A recent case of forced demolition has raised attention to the protection of citizens’ rights and fair conflict resolution in China.
On 13 November this year, the forcible demolition  of a private building, ordered by the Chengdu local government, led to the suicide of one of its owners, Tang Fuzhen, who poured gasoline and set fire on herself. The house stands in the way of a district government’s project to link two roads. Comparisons  were made with a case that happened last year, where a woman in the Minhang district of Shanghai threw self-made petrol bombs at a demolition crew preparing to destroy her house, which is the site of a transportation hub for the 2010 Shanghai Expo.
Cases like these are known as ‘nail houses’, referring to homeowners who refuse to move from demolition zones, usually because of disagreement with the compensation offered. The most famous one was the Chongqing nail house  case in 2007, when a Chinese couple reached negotiated agreement with the developer after 3 years of standoff.
In a recent blog post , well-known blogger Wuyuesanren (五岳散人) compared the peaceful resolution of the Chongqing nail house case with the violent incidents last month:
Wonder if anyone still remembers the ‘toughest nail house’. In that incident, though the demolisher and the demolished were in some kind of opposition, both sides still played by the rules. There were smiles and no real harm.
But judging from recent incidents, it seems that the patience of both sides had worn thin. The oppositions and the results were violent. A while ago, an internal speech of an official was exposed. The official mentioned that forced demolition is an appropriate action, and even stressed that it has to ‘create a situation of siege and massive pressure’ to the oppressed.
These examples show that conflicts between interested parties have reached a level that violent means are necessary. The stronger side, enjoying the favourable conditions, has no patience and sincerity to engage in negotiations. The other side, with much more to lose, could only resort to more violent methods in response. First they would petition, but now they are beginning to hurt themselves to attract more attention.

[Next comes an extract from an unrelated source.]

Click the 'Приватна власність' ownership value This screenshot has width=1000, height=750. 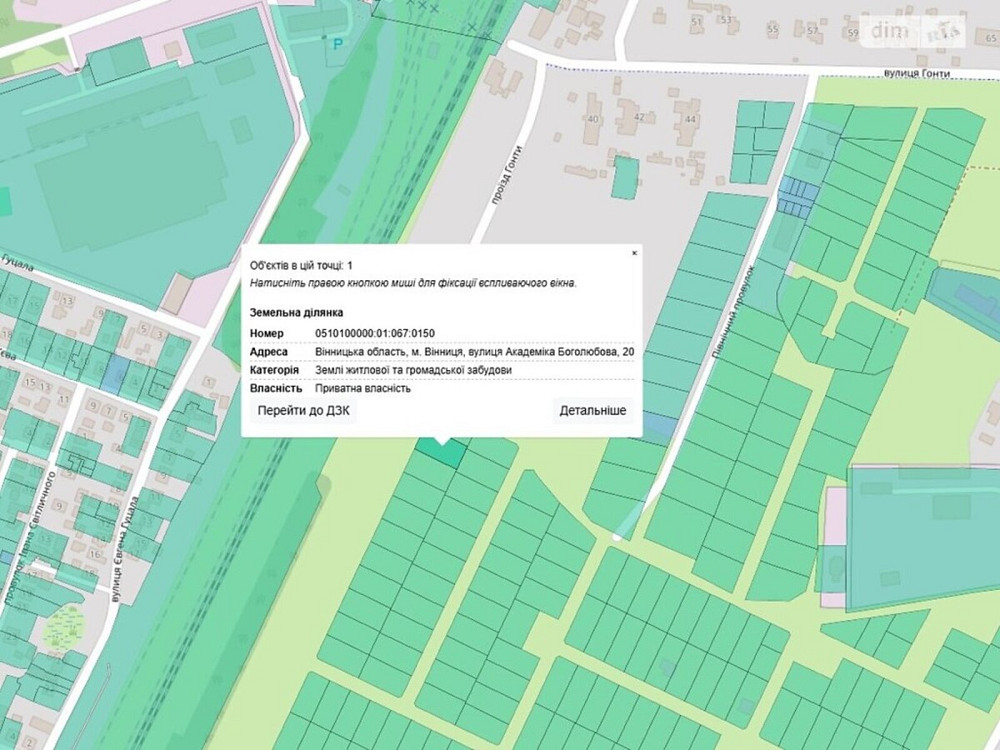point(362,388)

In an interview  with the International Herald Leader, a Chinese official newspaper, he commented that China’s cases of forced demolition went through three stages:
At the beginning, the flow of pressure is one-way, from the oppressor to the oppressed. The mass media is not yet involved at this stage. In the second stage, the oppressed resort to petition and judicial means. In the third stage, they would hurt themselves as well as the oppressors. Sometimes, there might be collective confrontation or even self-immolation.
One blogger, Yao Hongen (姚鸿恩), talked about a nail house case in the US in his blog  to contrast with those in China. In 2006, Edith Macefield  turned down a US$1 million offer to sell her house to make way for a commercial development in Ballard, Seattle. After Macefield’s death, it was revealed that the house was willed to the new construction project’s superintendent, Barry Martin, for the friendship and care he has shown to the old lady during the construction.
Yao Hongen said:
The old lady did not employ a lawyer; she did not petition; she did not go to Washington to protest; and, needless to say, she did not make petrol bombs or set fire on herself. All she did was to say ‘No’ to the developer.

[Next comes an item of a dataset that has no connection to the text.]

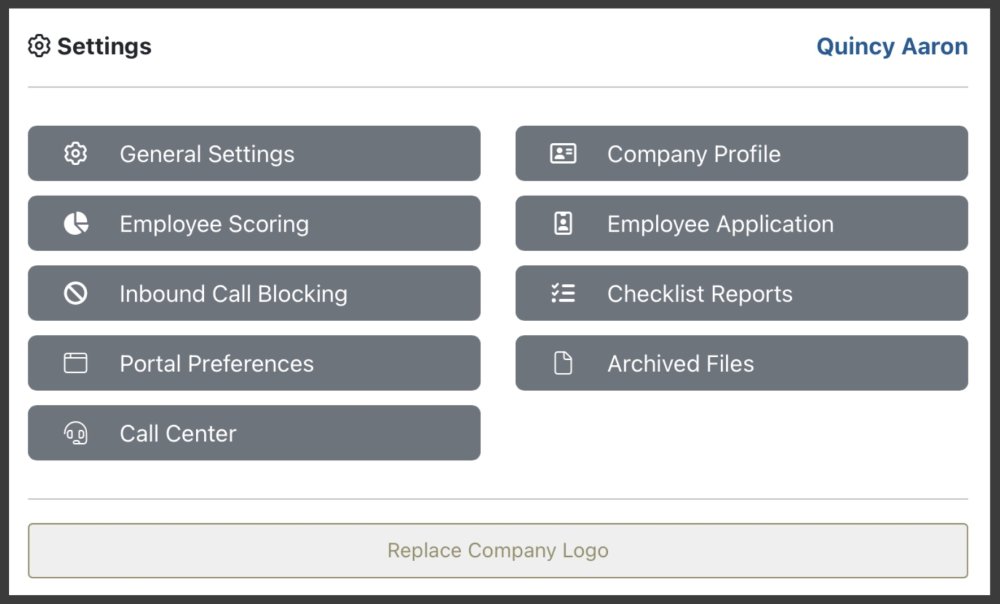This screenshot has height=604, width=1000.
Task: Click the window icon for Portal Preferences
Action: tap(76, 364)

Among the comments that the post attracted:
新浪网友 (2009-12-06 13:59:47): 中国的小老百姓都是弱势群体，政府想拆就拆，才不管你以后有没有房子住！我们这儿政府就打着灾后重建的旗号，要修建商业街。要强行收回土地，要我们搬走。我们的房子可都是有土地证和房产证的！

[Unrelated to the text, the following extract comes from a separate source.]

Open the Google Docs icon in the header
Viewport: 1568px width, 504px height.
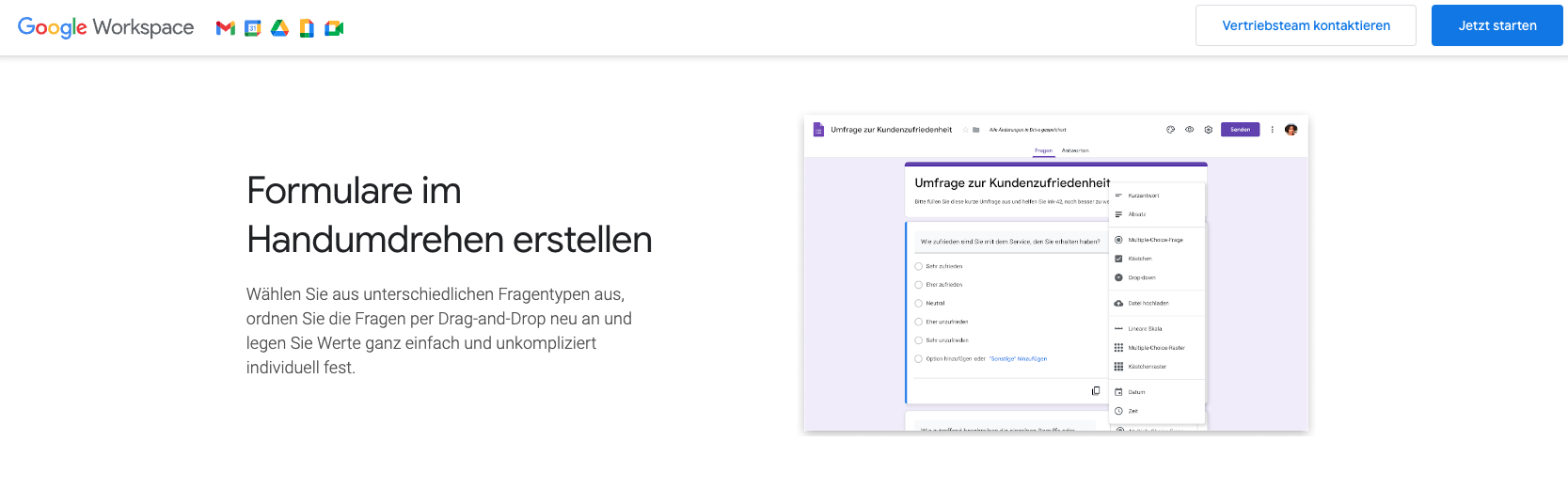pos(307,28)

Chinese citizens are the vulnerable. The state can demolish whenever they like, and would not care if you had no place to live later! Our government used banners like post-disaster construction to forcibly take away lands. But we do have the land and property certificates!
新浪网友 (2009-12-06 16:31:24): 开玩笑,在中国政府就是最大,执政者就是最狠,逆我者杀!
It’s a joke. In China, the state is the most powerful and the most ruthless. Those standing in the way will be killed!
新浪网友 (2009-12-06 13:21:37): 估计我的有生之年在中国史看不到这样的事情的
Guess I would not see such kind of things happening in China in my lifetime.